Corlett Wood's Virtual UC Davis Seminar: 'The Conflict Beneath Your Feet'

When evolutionary biologist Corlett Wood attended her first evolutionary meeting in 2010 in Portland, Ore., she reported that "I had found my people."

Today she's an assistant professor at the University of Pennsylvania and has found her calling.

She'll be speaking on "The Conflict Beneath Your Feet: Indirect Effects in Plant-Symbiont Interactions" at the Wednesday, May 18th virtual seminar hosted by the UC Davis Department of Entomology and Nematology. 

Her seminar begins at 4:10 p.m. The Zoom link: https://ucdavis.zoom.us/j/99515291076

"My lab studies the ecology and evolution of host-symbiont interactions," Wood says. "We're especially interested in the causes and consequences of conflicts that arise as hosts navigate interactions with multiple partners. I will talk about three recent projects in my lab that explore how antagonists affect host-symbiont interactions in the model mutualism between legumes and nitrogen-fixing bacteria."

As an evolutionary biologist, Wood says she is interested in the evolutionary ecology and evolutionary genetics of species interactions. Her research interests include ecology and biodiversity, plant biology, evolution and genetics, epigenetics and genomics.
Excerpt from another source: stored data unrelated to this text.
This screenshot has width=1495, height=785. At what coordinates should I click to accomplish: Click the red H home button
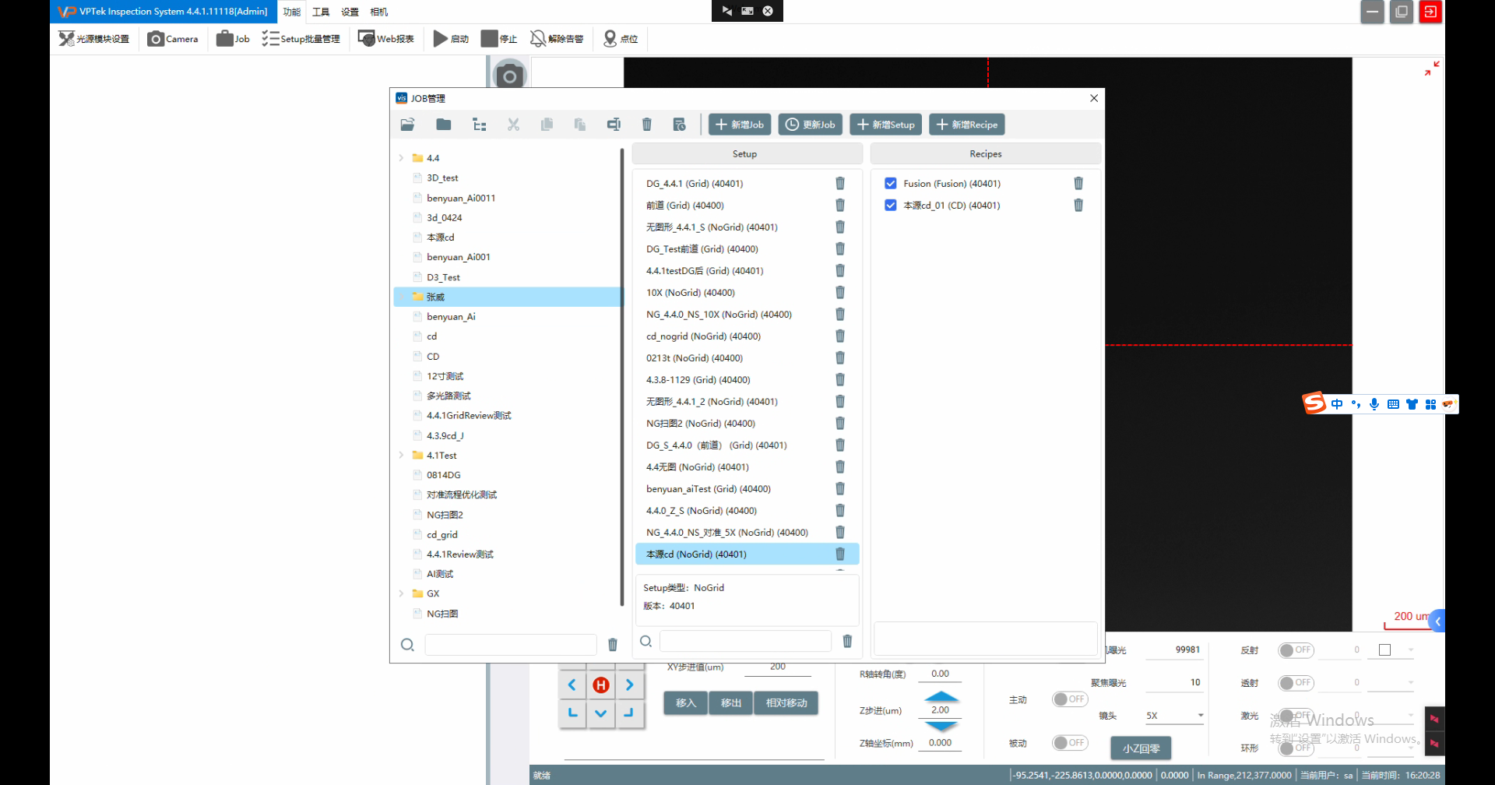point(600,685)
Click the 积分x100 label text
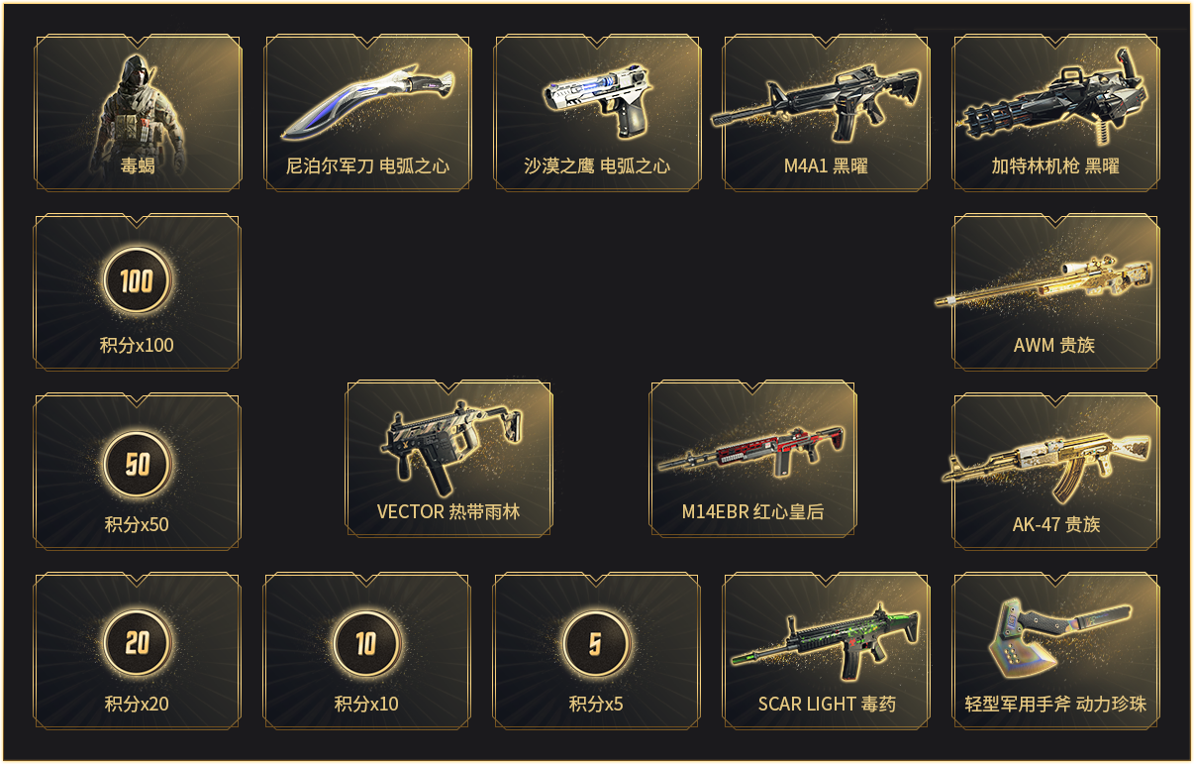 point(137,346)
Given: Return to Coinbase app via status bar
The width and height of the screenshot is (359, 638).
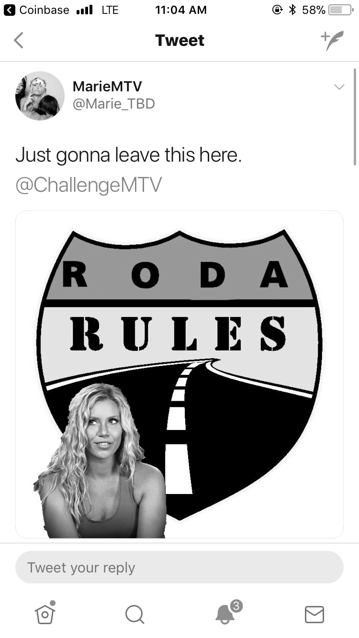Looking at the screenshot, I should pos(37,10).
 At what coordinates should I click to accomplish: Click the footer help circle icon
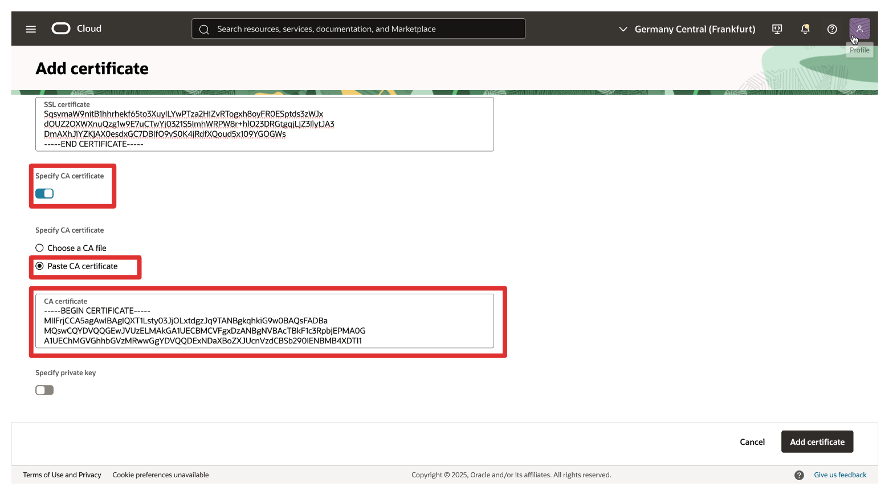click(x=799, y=475)
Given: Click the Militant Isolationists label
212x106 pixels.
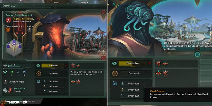Looking at the screenshot, I should (x=22, y=22).
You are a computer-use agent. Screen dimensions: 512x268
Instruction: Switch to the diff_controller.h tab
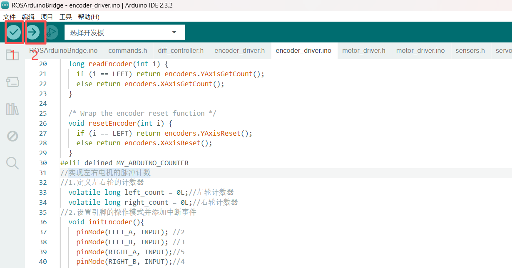click(181, 51)
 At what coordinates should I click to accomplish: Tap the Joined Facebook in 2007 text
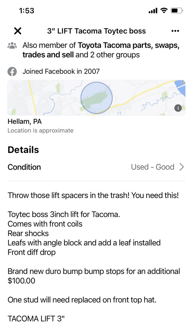(61, 71)
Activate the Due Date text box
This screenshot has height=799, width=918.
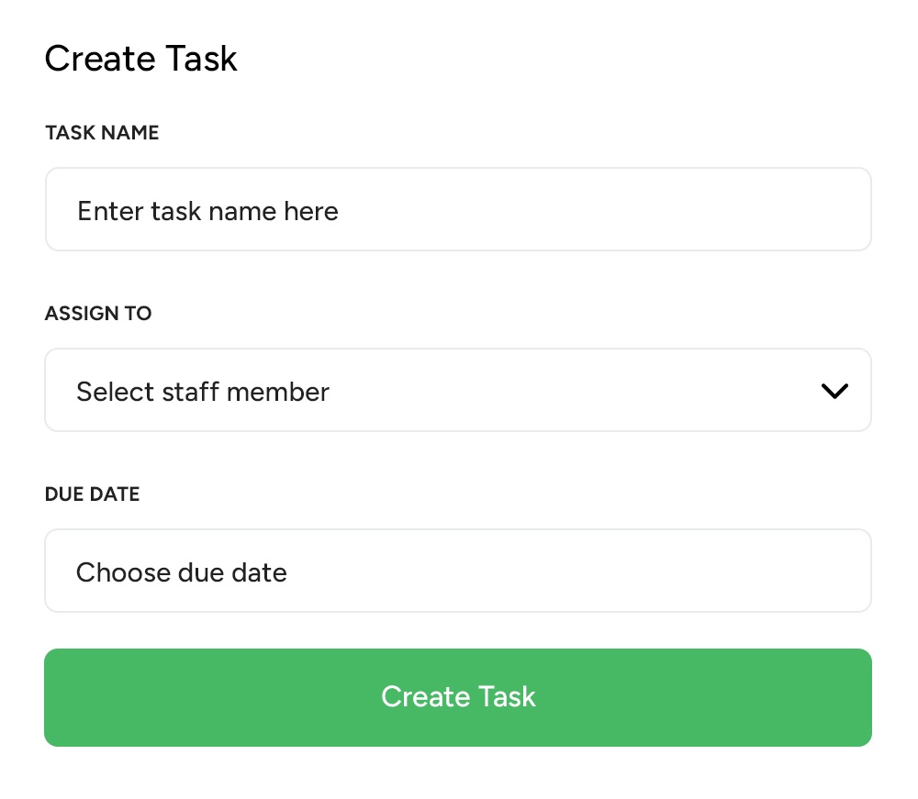(457, 572)
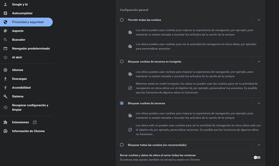Open Navegador predeterminado settings section
This screenshot has width=279, height=166.
(x=31, y=49)
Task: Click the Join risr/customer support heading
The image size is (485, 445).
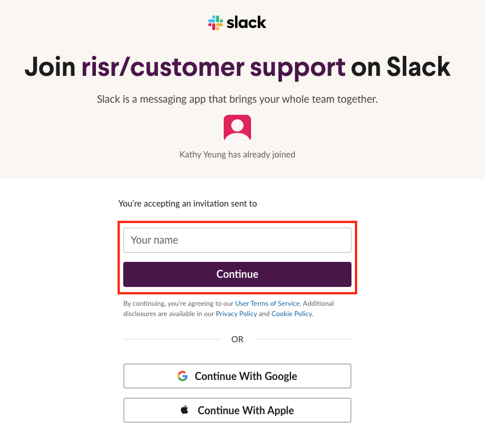Action: [237, 67]
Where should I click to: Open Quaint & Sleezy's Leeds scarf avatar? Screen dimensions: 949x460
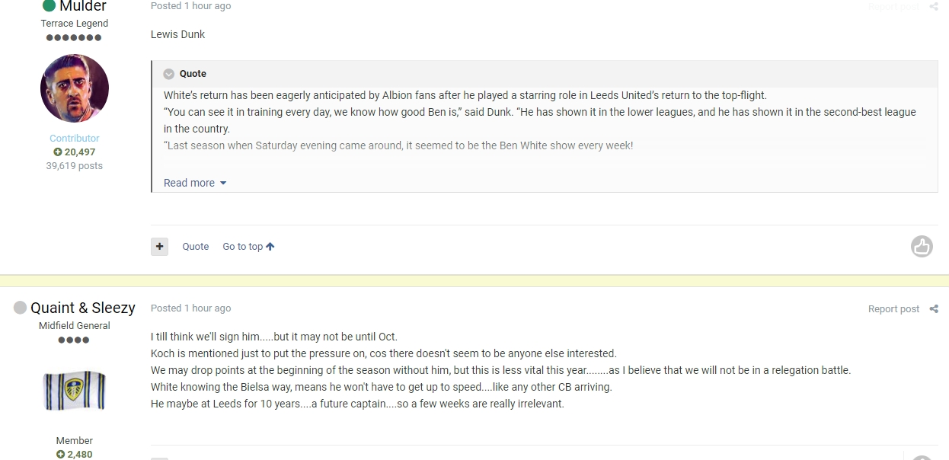click(x=75, y=391)

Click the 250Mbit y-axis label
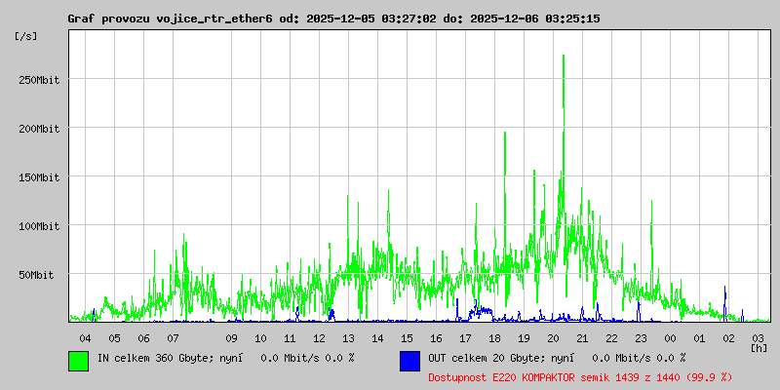tap(39, 80)
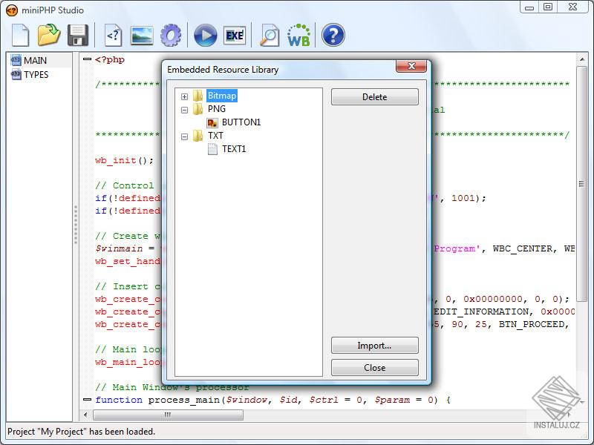Delete the selected resource
594x445 pixels.
pyautogui.click(x=374, y=96)
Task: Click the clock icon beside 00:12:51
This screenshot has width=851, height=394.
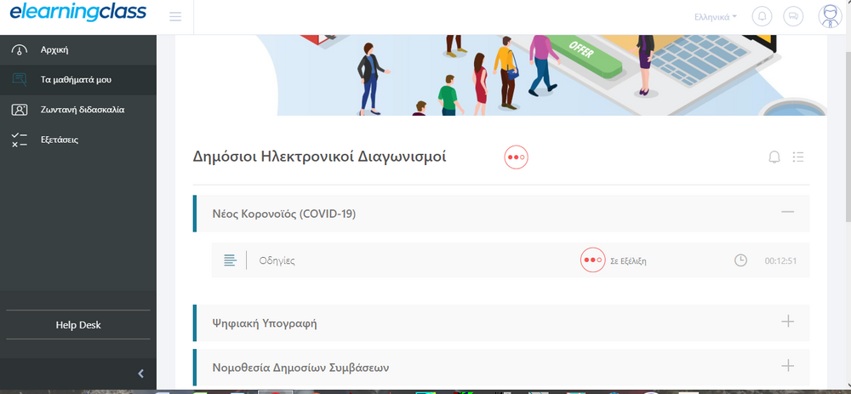Action: pyautogui.click(x=740, y=260)
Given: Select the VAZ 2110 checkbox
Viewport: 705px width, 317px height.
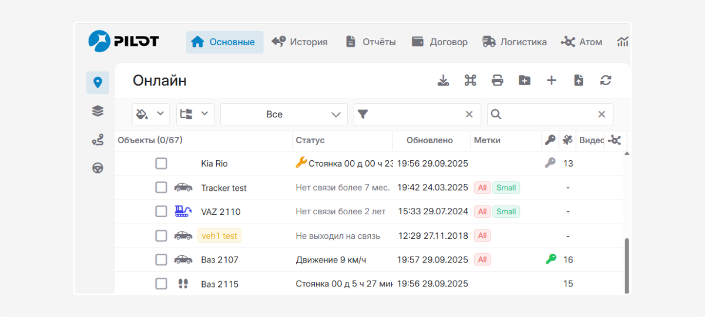Looking at the screenshot, I should point(161,211).
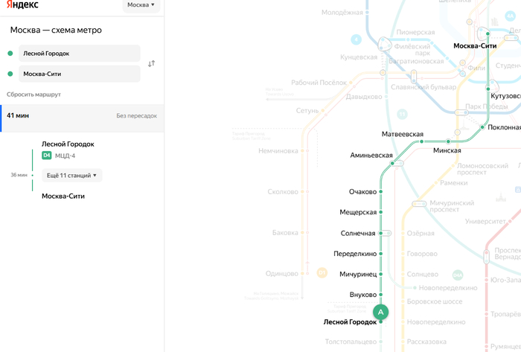Click the D4 line badge icon
521x352 pixels.
pos(46,155)
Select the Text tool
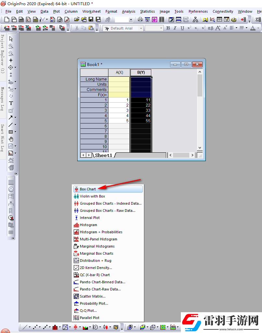The height and width of the screenshot is (333, 262). click(11, 103)
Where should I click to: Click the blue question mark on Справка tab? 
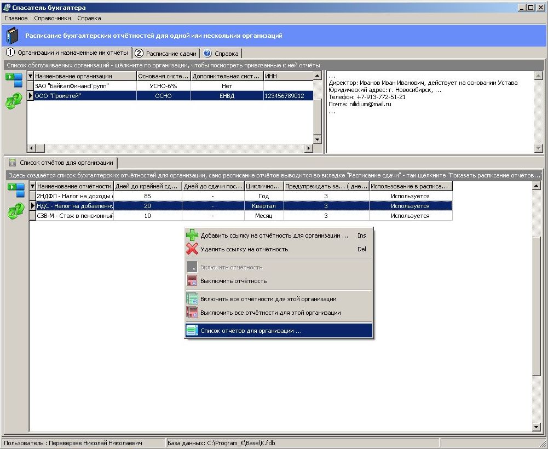207,54
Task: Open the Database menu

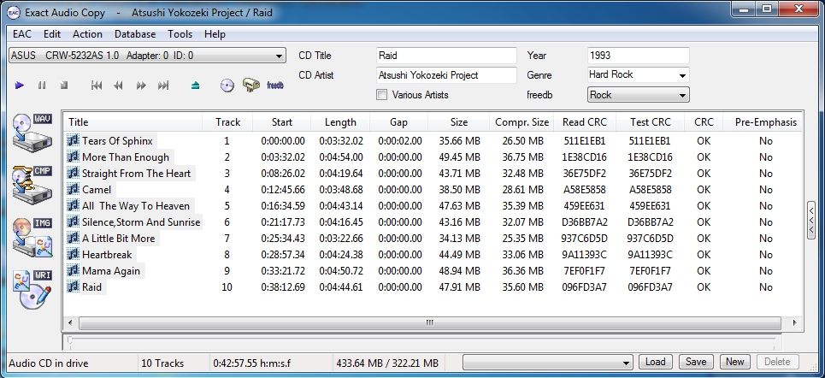Action: pyautogui.click(x=135, y=34)
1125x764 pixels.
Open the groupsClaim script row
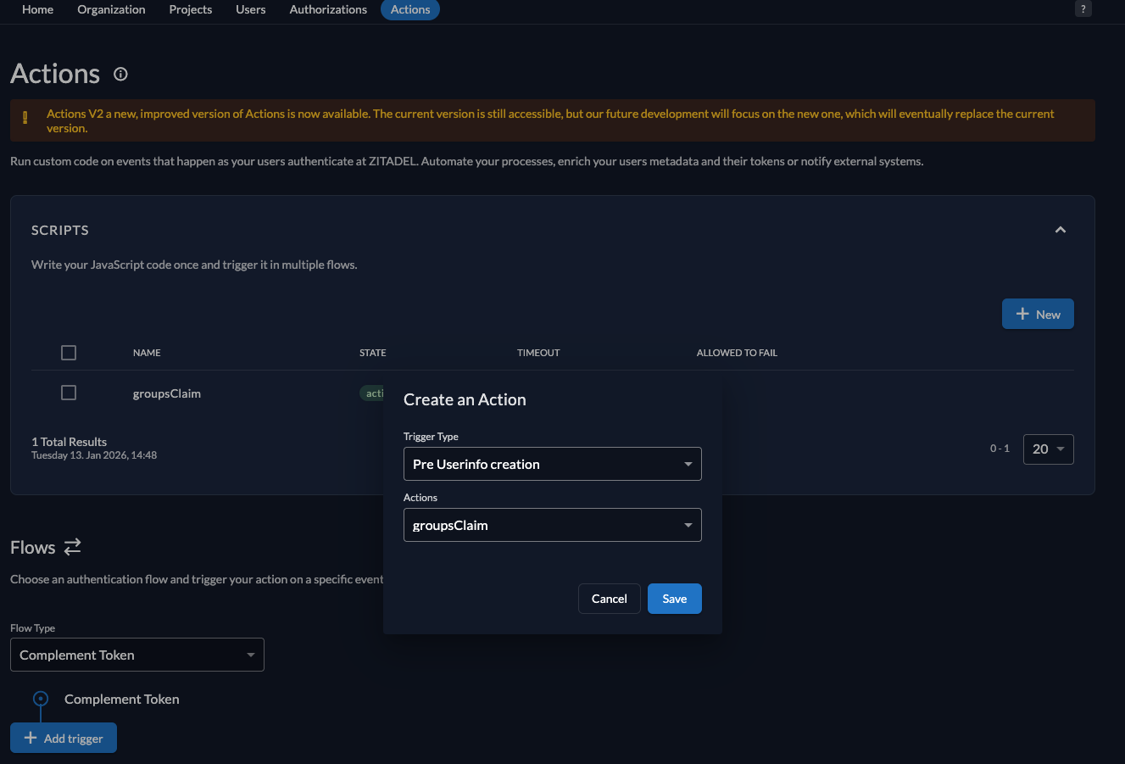(167, 393)
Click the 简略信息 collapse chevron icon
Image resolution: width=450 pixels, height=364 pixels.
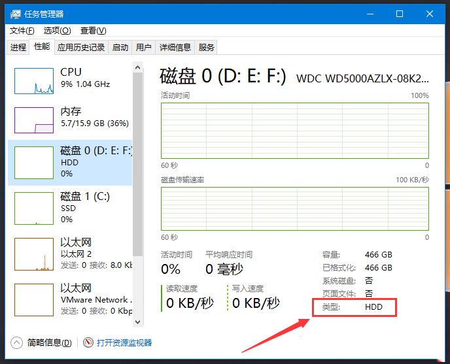pos(18,342)
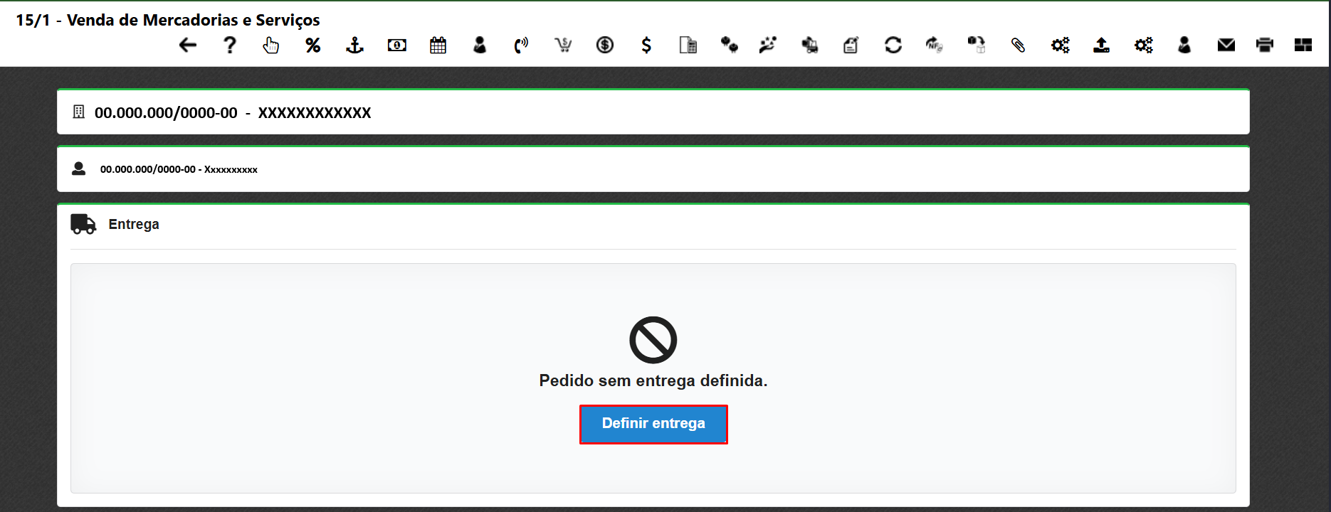1331x512 pixels.
Task: Select the anchor icon in toolbar
Action: pyautogui.click(x=354, y=46)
Wood holds a bachelor of arts degree in English literature (2008) from Swarthmore (Penn.) College. She received her doctorate in biology from the University of Virginia in 2015. Her dissertation: "The Consequences of Environmental Heterogeneity for Fitness, Selection, and Inheritance." Wood served as a postdoctoral fellow at the University of Toronto from 2015 to 2018 before accepting a faculty position at the University of Pittsburgh. 

She joined the University of Pennsylvania faculty in July 2020, right in the midst of the COVID-19 pandemic. 

In her new faculty profile, Wood writes: "Our research is driven by two big questions: When do these cascading effects constrain adaptation in species interactions, and how do they influence the assembly of host-associated communities? We use plants (mostly the legumes genus Medicago) and their microscopic root mutualists and parasites to tackle these questions, drawing on approaches ranging from quantitative genetics to population genomics to field ecology in wild plant populations." Medicago is commonly known as medick or burclover.

 

What books should an evolutionary biologist read?  "I loved The Beak of the Finch by Jonathan Weiner," she relates in the profile. "It's essentially a chronicle of Rosemary and Peter Grant's beautiful work on Darwin's finches, interwoven with the history and fundamentals of evolution by natural selection. I read it when I was a junior in college and was hooked: at the time, I was an English major, but the next semester I registered for my first upper-level biology class. That book is part of the reason I'm an evolutionary biologist today."